TEXT BLOCK »

ESG's Jon Oltsik talks with with Mike Banic of Vectra Networks about SOAPA and Cybersecurity. This is part 1 of a 2-part series.
Read the related ESG Blog: Talking SOAPA with Vectra Networks (Video, Part 1)
Jon: I'm here today with VP of Marketing from Vectra Networks, Mike Banic, old friend.
Mike: Hi, Jon.
Jon: Good to see you.
Mike: It's good to see you too.
Jon: And we're talking about SOAPA, and you guys are in the security analytics and operations market. So let me start with this, so there is a tremendous amount of rich telemetry in security. You focus on network security telemetry. Tell me why that is.
Mike: We get this question a lot. So we focus on network data because it's where the action is. The attacker has to do certain things across the network, and it can't hide that. If an attacker gets on your computer, he knows that logs are batched. He can clean up his bread crumbs before stuff gets sent up. Logs are a little bit lower fidelity, so that's why we focus on network. But we actually complement it with log information because there's things we can get it from Active Directory or DHCP that we may not be able to get from the networks. It helps us to provide greater context around detections.
Jon: How much data do you collect or does the customer collect using Vectra?
Mike: Of course, it's gonna vary based on the number of IP addresses that they have, but it could be anywhere from tens of terabytes to a petabyte of data in a year, depending on the numbers of hosts that they have and devices that they have. Now, the nice thing though is we're looking at the metadata, so that's a fraction of the total traffic. And then from there, the only thing we keep are pcaps that are associated with detections with behavior that's representative of what something an attacker might be doing.
Jon: In that way, you manage the amount of data. Because what we're seeing is just incredible increase in amount of data that people are collecting and they say, "We're collecting this, but we don't get that much value out of it." But you're not seeing that, because you kind of streamline the data that you collect.
Mike: Yeah, our goal is to pare things down as much as we can. So the algorithms we have look at what's happening on the network. Anything that is just benign, we don't bother keeping that. If it's grey or definitely malicious, that gets kept. If the grey stuff doesn't turn out to actually show a pattern of an attacker behavior, we get rid of that as well. So that way, we're only keeping what's specifically associated with an attacker behavior.

DATA SEGMENT »
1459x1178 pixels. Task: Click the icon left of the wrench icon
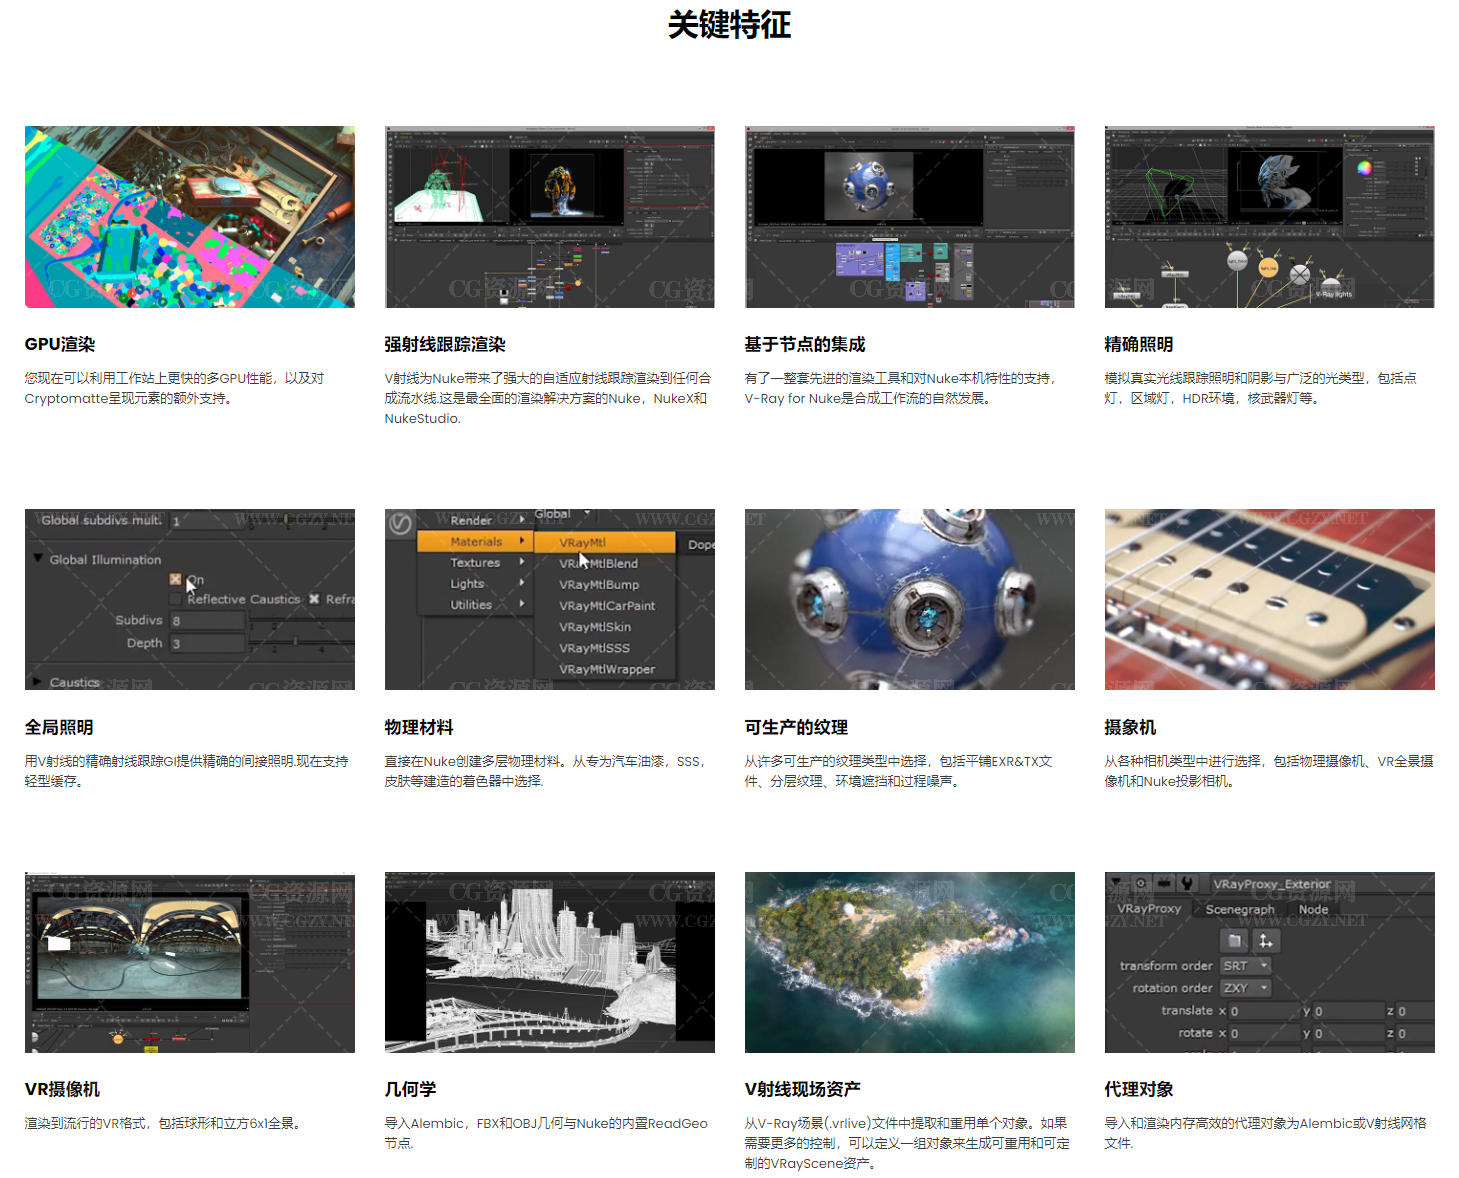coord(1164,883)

PROBLEM SET »
(A) In the Vectra interview, how much data does Mike say a customer might collect in a year?
(B) From the Vectra interview, copy the passage that starts at the words "Jon: And we're" and ends after "why that is.".
Work only from the Vectra interview, not from the listing.

EXPECTED RESPONSES »
(A) Anywhere from tens of terabytes to a petabyte, depending on how many hosts and devices the customer has.

(B)
Jon: And we're talking about SOAPA, and you guys are in the security analytics and operations market. So let me start with this, so there is a tremendous amount of rich telemetry in security. You focus on network security telemetry. Tell me why that is.